Back at work, Yūsaku places the incriminating package into a safe, but Satoko learns the combination and opens the safe herself. A missed chess move turns fatal: a misplaced chesspiece signals that the notebook containing critical notes has vanished. Fumio is arrested by Taiji and the military police and tortured for sharing national secrets with an enemy. When Taiji brings Yūsaku in, the officer reveals that Fumio confessed, though Taiji remains skeptical of forced statements. A second, longer film exists—one that purportedly contains more detail—and Yūsaku explains that he intends to show it to the Americans.
The political climate tightens as 1941 unfolds and the United States imposes an oil embargo on Japan. Legal exit becomes impossible, but Yūsaku manages a hazardous escape plan: he and Satoko decide to leave by smuggling themselves out of Japan in a shipping crate. They swap yen for watches and jewelry to fund the voyage. The plan is to separate, with Satoko taking the film of the experiments hidden in a freighter’s shipping crate and Yūsaku attempting to reach America from Shanghai.
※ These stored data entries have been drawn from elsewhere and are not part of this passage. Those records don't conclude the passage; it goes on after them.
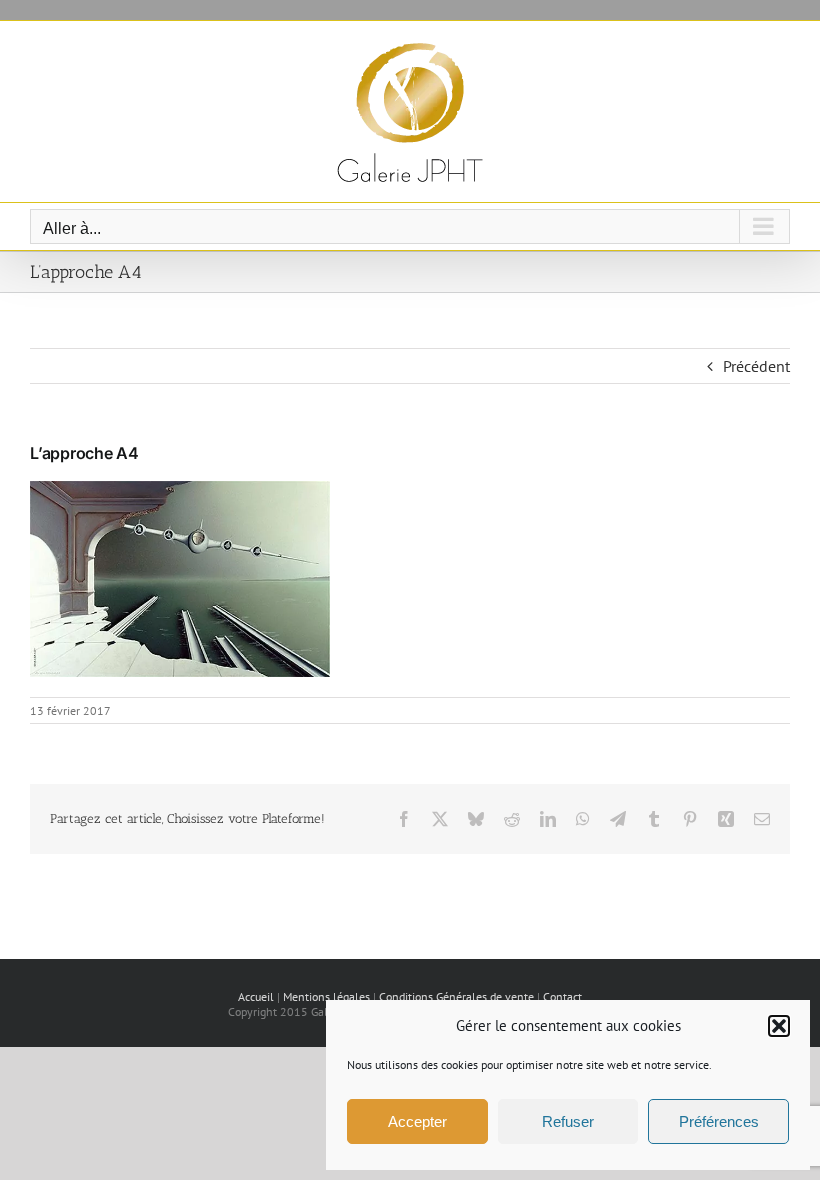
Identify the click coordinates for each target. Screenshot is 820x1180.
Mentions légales (326, 996)
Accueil (256, 996)
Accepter (417, 1121)
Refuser (568, 1121)
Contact (562, 996)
However, the smuggling effort encounters treachery: the man hired to smuggle Satoko betrays her under the watch of the military police, who interrogate her with the same force used on Fumio. Satoko pleads to Taiji to show the same kindness he once did, but he strikes her instead, declaring that she has earned death for treason. The film Satoko carries is screened by the police, only to reveal that Yūsaku swapped it with an amateur film of Satoko and Fumio, leaving Satoko with no hard evidence. She is released, and Yūsaku sails away alone toward Shanghai.
In March 1945, Satoko has spent months in a mental hospital, awaiting release through the help of a friend, Dr. Nozaki, Takashi Sasano. Nozaki returns with a rumor that Yūsaku was seen boarding a ship in Bombay bound for Los Angeles, a vessel believed to have sunk. Later that night, Kobe is ravaged by an air raid, and Satoko, left barefoot, wanders the devastated city to the sea, crying out in grief and fear as the hospital collapses around her.
The closing note frames the broader tragedy: Yūsaku Fukuhara is officially listed as dead in 1946, though hints of a forged death certificate whisper that not all truth has vanished. Satoko, by contrast, eventually leaves for the United States a few years after, carrying with her the memory of a husband who chose to reveal unspeakable acts to the world rather than let silence protect complicity.
This sweeping, morally cautious drama unfolds with a quiet insistence on memory, accountability, and the cost of seeking justice in a time when fear and loyalty blur into each other. It builds its tension not through overt battles but through the slow uncovering of evidence, the strains within a family, and the dangerous calculus of doing what is right under a regime that does not welcome truth.